L'entreprise a clos son dernier exercice sur une croissance de 8 % de ses revenus. Son carnet de commandes augmente de 15 %.
Trois ans. C'est le délai que le président de CA, John Swainson, s'était donné à la mi-2005, peu après sa nomination, pour, selon son expression, “ réparer la plomberie ”. A la mi-2008, les fuites paraissent colmatées. Sur son dernier exercice, achevé au 31 mars, l'éditeur a enregistré une croissance correcte de ses revenus à 8 % (4 % à taux de change constant), supérieure à celle des années précédentes. Il a surtout multiplié par quatre son résultat net, et la croissance de 15 % de son carnet de commandes (contre déjà 16 % l'année précédente) est annonciatrice de jours encore meilleurs. Le fruit de mesures significatives.
Meilleure lisibilité de l'offre tout d'abord. Depuis le lancement de la stratégie EITM (Enterprise IT Management) et du slogan “ Unifier, simplifier ”, CA s'est attelé à l'intégration de ses solutions. A l'instar de ses concurrents de l'administration du système d'information, l'éditeur proposait un catalogue de solutions individuelles peu interfacées les unes avec les autres. Il s'est recentré sur une trentaine de solutions phares réparties sur six segments de marché englobant la gamme Unicenter et des produits issus d'acquisitions clés tels que Wily ou Niku (Clarity).

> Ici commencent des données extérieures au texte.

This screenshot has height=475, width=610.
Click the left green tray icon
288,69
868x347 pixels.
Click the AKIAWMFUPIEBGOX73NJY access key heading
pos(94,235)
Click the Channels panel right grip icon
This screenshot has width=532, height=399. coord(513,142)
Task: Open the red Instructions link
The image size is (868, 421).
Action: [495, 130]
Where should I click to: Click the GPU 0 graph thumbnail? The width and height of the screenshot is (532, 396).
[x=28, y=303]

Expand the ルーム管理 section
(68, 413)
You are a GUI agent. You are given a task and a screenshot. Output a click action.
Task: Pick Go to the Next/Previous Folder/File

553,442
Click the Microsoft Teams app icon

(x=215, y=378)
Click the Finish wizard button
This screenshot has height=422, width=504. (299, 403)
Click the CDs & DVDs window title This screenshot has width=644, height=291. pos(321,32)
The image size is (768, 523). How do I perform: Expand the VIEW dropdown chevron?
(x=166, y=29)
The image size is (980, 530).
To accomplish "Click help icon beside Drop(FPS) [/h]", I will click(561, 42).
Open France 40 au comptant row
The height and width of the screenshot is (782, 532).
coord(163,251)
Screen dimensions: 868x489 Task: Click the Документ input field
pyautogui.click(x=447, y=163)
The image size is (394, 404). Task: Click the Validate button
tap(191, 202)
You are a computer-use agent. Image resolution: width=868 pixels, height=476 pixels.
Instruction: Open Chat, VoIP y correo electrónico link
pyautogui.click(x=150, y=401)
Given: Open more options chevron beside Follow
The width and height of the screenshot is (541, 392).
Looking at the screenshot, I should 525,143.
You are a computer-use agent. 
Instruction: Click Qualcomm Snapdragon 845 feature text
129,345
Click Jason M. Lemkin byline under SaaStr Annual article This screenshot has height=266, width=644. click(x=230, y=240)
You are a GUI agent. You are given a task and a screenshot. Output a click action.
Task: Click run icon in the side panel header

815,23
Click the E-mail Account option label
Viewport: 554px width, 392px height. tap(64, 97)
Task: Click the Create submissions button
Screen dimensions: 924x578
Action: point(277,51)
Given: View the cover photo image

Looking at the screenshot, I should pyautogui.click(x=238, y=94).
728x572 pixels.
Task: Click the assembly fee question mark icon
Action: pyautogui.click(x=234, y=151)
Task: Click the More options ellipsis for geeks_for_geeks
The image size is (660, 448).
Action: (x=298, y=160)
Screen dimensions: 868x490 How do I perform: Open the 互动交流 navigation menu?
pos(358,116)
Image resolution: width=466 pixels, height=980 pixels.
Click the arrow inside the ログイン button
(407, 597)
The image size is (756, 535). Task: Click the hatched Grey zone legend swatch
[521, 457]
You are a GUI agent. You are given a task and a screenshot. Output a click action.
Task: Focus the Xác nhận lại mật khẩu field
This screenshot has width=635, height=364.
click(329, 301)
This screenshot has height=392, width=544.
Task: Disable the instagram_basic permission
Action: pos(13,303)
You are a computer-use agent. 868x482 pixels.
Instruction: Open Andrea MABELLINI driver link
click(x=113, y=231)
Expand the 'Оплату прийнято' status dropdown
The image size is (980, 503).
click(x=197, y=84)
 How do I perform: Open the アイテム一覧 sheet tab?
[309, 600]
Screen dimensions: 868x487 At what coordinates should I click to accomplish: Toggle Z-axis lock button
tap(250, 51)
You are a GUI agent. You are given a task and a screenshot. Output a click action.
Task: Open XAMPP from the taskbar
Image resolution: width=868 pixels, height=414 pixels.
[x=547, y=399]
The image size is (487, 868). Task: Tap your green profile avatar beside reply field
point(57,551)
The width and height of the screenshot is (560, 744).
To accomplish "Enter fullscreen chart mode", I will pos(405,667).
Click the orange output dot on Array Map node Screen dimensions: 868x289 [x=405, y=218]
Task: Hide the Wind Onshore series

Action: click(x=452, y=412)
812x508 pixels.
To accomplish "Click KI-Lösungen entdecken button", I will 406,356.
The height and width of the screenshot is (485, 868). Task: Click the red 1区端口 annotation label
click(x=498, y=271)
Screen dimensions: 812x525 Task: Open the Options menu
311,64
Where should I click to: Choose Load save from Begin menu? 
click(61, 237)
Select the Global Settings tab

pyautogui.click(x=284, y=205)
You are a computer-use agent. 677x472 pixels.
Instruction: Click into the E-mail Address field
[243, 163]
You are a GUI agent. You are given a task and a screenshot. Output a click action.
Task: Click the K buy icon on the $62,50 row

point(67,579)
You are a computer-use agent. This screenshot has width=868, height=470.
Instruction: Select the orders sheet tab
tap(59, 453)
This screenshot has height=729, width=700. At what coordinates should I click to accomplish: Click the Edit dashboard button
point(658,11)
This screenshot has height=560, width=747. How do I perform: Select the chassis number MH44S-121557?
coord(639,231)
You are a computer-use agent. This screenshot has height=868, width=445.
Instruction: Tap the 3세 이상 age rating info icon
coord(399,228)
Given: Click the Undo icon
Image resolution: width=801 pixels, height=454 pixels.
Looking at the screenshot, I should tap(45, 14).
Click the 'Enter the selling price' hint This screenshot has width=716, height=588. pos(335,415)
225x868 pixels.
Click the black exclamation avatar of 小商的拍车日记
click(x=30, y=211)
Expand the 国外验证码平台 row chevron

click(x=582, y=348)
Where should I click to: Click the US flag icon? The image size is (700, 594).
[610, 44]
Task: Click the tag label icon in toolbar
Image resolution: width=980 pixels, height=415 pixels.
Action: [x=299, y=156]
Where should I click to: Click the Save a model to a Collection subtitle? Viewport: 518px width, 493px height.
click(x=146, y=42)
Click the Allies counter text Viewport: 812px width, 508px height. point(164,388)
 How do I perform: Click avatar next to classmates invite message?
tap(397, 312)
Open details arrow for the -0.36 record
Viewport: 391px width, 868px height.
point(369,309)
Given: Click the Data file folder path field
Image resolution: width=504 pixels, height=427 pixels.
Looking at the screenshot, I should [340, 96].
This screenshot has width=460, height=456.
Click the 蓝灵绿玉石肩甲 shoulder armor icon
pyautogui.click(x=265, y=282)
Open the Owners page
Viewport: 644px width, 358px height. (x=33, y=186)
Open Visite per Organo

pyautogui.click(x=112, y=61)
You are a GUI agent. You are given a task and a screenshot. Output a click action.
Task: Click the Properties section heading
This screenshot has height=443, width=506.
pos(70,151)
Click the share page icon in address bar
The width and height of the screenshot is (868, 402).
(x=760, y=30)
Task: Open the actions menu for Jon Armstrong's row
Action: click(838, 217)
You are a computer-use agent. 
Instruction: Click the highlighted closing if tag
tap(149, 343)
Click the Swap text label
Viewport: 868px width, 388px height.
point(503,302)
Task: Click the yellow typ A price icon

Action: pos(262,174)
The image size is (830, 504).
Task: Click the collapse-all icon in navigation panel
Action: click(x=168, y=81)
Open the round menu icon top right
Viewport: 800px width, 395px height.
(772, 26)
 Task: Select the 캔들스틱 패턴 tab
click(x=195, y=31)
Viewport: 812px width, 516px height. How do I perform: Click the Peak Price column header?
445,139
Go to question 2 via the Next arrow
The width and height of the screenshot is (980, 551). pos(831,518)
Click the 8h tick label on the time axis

Prônant une approche par “ modules intégrés ”, dont la deuxième brique a été posée l'année dernière avec un référentiel (CMDB) et un modèle de données standardisé, l'éditeur espère ainsi livrer l'équivalent d'un PGI appliqué à la gestion du système d'information dans deux ou trois ans.
En août 2006, l'éditeur a par ailleurs lancé un plan de restructuration afin d'améliorer ses structures de coûts et de vente. Au total, CA a supprimé environ 2 800 postes. Surtout, il a refondu son organisation commerciale en éliminant les couches de management redondantes et en décloisonnant des lignes de produit trop segmentées. Son objectif est désormais de restaurer des relations clients distendues avec le temps.
Chiffre d'affaires : 4,3 Md$.
Résultat net : 500 M$ contre 121 M$ l'année précédente.
Carnet de commandes : 4,5 Md$.
Effectifs : 13 700 employés.
Gestion de portefeuille de projets (CA Clarity).
Gestion des niveaux de services.
Automatisation du centre de données (dont Autosys).
Gestion de la performance des applications (CA Wily Introscope).
Gestion des infrastructures (CA Spectrum, CA Unicenter NSM…).
Sécurité (CA IAM, CA SIM…).
Où en est la rationalisation du catalogue de produits de CA, réputé pléthorique ?
John Swainson : Nous avons toujours 1 200 produits dans notre “ univers ”, dont plus de 400 que nous supportons encore. En pratique, nous n'en vendons plus qu'une centaine. Et nos efforts commerciaux se concentrent sur une trentaine d'entre eux, répartis en six domaines.
Qu'avez-vous changé dans l'organisation de CA en deux ans de restructuration ?
JS : Les ventes, surtout, où nous n'étions pas organisés pour réussir. Notre offre était trop fragmentée : trop de commerciaux répartis dans trop de domaines, mais pas assez de relation avec nos clients clés en raison de ce large panel. En France, sur 1 000 clients couverts, nous en faisons suivre une centaine par des gestionnaires ou des directeurs de comptes. Ces derniers s'appuient sur des responsables produits que nous avons aussi regroupés. Nous avons décloisonné les pays : auparavant nous pouvions avoir l'expert mondial sur un outil en Allemagne qui n'intervenait pas en France. Reste le changement culturel qui est un travail de longue haleine.
Quel bilan tirez-vous de l'activité de l'année écoulée ?
JS : Nous sommes satisfaits de la croissance des revenus. Néanmoins, pour CA, le chiffre d'affaires est un indicateur de la performance passée, les contrats que nous signons étant comptabilisés sur les trois années suivantes en moyenne. Le carnet de commandes est un indicateur plus approprié. Au regard de celui-ci, nous avons eu une croissance à deux chiffres sur nos six domaines clés mais également dans le monde mainframe.